# TASK PROMPT
All lines from the one with "You are a computer-use agent. Image" to the end of the data: return those exactly, and only those.

Records from a data collection:
•••••
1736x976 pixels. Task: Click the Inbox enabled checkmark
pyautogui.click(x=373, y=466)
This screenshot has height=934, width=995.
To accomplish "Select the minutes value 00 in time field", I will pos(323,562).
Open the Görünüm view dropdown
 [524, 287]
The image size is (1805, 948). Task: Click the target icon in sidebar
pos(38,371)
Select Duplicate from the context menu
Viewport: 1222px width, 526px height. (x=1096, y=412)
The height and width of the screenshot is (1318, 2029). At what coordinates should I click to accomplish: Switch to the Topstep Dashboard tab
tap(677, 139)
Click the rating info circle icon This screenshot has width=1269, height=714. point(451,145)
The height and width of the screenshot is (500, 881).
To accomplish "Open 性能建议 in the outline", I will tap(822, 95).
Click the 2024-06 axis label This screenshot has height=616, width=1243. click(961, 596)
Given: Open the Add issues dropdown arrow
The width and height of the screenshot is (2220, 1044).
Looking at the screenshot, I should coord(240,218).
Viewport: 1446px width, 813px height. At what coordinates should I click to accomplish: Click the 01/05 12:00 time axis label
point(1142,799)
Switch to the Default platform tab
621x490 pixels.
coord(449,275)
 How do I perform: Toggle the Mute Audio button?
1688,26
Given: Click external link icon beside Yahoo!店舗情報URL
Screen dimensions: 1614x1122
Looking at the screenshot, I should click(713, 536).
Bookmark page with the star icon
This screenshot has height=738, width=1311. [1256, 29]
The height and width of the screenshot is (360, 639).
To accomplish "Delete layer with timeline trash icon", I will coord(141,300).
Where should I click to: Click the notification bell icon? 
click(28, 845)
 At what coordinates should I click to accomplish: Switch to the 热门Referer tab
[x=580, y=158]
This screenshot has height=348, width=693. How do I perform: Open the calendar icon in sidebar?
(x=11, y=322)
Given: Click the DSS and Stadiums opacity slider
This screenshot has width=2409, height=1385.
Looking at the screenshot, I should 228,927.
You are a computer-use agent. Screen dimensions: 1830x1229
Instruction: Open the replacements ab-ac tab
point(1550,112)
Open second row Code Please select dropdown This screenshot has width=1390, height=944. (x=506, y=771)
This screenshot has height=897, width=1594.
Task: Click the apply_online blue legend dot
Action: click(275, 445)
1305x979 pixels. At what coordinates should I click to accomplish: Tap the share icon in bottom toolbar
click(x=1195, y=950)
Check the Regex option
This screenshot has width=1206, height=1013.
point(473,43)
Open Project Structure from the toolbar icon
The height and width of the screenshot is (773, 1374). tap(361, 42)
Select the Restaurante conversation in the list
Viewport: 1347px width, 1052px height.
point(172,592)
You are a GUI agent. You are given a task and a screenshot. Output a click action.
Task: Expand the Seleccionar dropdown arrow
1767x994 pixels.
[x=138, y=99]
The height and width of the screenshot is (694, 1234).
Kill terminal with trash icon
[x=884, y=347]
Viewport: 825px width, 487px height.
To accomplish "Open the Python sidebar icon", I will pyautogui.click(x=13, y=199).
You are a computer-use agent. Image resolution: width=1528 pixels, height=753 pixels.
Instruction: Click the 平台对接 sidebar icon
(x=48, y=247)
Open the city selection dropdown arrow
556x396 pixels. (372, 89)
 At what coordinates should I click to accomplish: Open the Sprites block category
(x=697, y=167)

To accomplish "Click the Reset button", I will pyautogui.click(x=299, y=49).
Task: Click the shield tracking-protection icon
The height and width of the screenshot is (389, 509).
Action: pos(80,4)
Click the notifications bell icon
•••••
# RESULT
You are a computer-use agent. Image resolution: width=1528 pixels, height=753 pixels.
Instruction: Click the 平台对接 sidebar icon
(x=48, y=247)
Open the city selection dropdown arrow
556x396 pixels. (372, 89)
 At what coordinates should I click to accomplish: Open the Sprites block category
(x=697, y=167)

To accomplish "Click the Reset button", I will pyautogui.click(x=299, y=49).
Task: Click the shield tracking-protection icon
The height and width of the screenshot is (389, 509).
Action: pos(80,4)
Click the notifications bell icon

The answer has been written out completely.